La mort de Jean-Luc Godard, qui l’a illustrée dans toute son œuvre, est l’occasion de réfléchir aux problèmes qu’elle pose. En effet le cinéaste n’a cessé de dynamiter les codes traditionnels de la représentation filmique, en montrant son caractère totalement artificiel et gratuit. C’est évidemment très intelligent, irréfutable en un sens, mais aussi dangereux dans un autre.
Que toute narration par exemple soit gratuite, on en trouve déjà l’expression dans le début de Jacques le Fataliste de Diderot. Et la constatation en est incontestable. Mais on peut y perdre l’adhésion naïve à toute voix qui entreprend de raconter, la magie du « Il était une fois... » C’est comme si on coupait le courant nécessaire pour adhérer à tout récit, sans se préoccuper d’aller réparer les plombs. C’est le carrosse qui se retransforme en citrouille.
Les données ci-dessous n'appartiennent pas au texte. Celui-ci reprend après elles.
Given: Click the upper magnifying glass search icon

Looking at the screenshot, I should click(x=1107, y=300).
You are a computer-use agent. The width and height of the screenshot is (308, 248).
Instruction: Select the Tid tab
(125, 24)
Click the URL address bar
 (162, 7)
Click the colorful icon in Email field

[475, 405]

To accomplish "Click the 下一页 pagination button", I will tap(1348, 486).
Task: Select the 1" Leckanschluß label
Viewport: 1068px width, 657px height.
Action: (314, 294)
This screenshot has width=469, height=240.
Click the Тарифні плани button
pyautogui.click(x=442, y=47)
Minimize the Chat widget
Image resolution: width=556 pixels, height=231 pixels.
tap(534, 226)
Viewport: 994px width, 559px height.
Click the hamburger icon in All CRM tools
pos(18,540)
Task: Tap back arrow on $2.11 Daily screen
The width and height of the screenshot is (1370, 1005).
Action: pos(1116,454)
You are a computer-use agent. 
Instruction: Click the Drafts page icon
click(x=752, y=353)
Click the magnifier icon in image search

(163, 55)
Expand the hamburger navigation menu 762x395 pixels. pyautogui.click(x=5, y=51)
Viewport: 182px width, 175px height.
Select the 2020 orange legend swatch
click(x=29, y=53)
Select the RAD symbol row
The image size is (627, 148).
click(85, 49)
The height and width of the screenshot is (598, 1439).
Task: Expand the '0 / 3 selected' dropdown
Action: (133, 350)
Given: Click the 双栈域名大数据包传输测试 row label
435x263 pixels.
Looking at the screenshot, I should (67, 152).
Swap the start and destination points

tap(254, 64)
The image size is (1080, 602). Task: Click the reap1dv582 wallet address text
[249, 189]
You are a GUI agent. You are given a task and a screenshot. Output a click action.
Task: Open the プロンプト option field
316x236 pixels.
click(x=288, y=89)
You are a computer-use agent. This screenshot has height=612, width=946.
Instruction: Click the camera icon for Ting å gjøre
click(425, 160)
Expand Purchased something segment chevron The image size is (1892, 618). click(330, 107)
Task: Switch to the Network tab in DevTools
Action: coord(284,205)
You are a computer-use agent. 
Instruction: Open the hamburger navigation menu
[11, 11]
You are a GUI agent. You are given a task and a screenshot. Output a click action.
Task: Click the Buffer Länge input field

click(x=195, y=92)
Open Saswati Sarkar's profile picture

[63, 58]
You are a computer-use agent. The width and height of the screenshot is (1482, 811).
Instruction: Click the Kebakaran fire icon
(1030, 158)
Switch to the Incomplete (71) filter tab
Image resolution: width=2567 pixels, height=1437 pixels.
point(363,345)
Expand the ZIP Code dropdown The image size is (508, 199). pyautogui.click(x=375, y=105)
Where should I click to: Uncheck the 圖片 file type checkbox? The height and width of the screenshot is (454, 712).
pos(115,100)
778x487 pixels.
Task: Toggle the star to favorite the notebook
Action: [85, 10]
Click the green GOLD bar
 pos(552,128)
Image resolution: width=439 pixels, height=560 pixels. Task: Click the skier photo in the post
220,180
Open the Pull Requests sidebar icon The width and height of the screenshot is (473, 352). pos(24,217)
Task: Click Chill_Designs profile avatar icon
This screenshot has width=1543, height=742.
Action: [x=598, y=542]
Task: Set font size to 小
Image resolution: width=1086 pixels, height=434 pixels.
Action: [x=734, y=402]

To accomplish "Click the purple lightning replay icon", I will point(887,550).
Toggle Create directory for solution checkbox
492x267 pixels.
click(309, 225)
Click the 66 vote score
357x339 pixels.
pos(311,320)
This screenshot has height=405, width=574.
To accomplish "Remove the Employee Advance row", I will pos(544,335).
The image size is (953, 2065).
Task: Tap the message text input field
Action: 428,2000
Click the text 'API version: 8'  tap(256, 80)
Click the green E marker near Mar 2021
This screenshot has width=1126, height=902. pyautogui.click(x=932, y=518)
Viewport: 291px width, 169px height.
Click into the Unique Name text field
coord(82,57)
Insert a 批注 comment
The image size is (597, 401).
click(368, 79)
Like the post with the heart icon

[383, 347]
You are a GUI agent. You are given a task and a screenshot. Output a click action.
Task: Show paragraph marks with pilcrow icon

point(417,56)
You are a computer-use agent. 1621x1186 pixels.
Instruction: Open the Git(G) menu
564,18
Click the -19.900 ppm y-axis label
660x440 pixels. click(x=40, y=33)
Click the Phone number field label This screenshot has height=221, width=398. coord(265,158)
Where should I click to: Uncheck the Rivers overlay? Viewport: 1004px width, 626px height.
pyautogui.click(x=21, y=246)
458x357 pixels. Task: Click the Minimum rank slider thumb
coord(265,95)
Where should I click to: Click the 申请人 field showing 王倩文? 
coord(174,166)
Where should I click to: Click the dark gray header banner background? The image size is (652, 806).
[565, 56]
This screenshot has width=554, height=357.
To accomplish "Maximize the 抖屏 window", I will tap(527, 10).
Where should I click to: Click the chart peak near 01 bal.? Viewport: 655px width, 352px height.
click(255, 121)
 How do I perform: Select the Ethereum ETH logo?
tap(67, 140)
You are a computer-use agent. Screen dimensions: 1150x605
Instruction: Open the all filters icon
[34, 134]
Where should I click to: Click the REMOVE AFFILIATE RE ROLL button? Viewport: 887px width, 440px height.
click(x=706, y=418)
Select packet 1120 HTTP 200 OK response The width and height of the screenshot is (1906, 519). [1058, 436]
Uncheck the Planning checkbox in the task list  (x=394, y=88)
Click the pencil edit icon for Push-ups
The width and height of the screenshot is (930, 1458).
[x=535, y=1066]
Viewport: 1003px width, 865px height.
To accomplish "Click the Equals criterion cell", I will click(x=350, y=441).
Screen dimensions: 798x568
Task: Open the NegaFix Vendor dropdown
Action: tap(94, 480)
Bien sûr, l’auteur en nous associant ainsi à son activité de création fait de nous à son tour des auteurs, de la même façon que Duchamp disait que le tableau est dans l’œil de celui qui le regarde. Mais veut-on toujours de cette association ? Est-on prêt par exemple à coopérer avec celui qui raconte, à passer, comme on l’a dit à propos du Nouveau Roman, du récit d’une aventure à l’aventure d’un récit ?
En général toute culture est faite de constructions symboliques auxquelles on donne crédit ou confiance, fiducia en latin. Et elle ne tient que par là. Construite initialement par évidence du cœur, elle se déconstruit ensuite par l’intelligence doutante, mais c’est au risque de s’y détruire. Ainsi Godard né dans un pays protestant, donc de tendance iconoclaste, n’a pas eu pour l’image l’adhésion spontanée que lui donnait par exemple Fellini, venant d’un monde catholique : peut-être a-t-il compensé cela par son amour de la musique....
On pourra parler chez lui d’une ironie distanciée, qui parfois se réduit à des blagues de potache. Mais pour citer encore Duchamp, que vaut-il mieux : peindre la Joconde ou lui dessiner des moustaches ? Les fulgurances de pensée, qui font penser chez Godard à celles qu’avait Malraux, ne suffisent pas à construire un vrai monde englobant comme il en existait aux époques de grande foi. Peut-on planer indestructible au-dessus des ruines ?
En somme, la déconstruction n’est pas toujours le dernier mot, et il y a dans certains cas une sagesse de la confiance : une intelligence en éloigne, et une autre y ramène.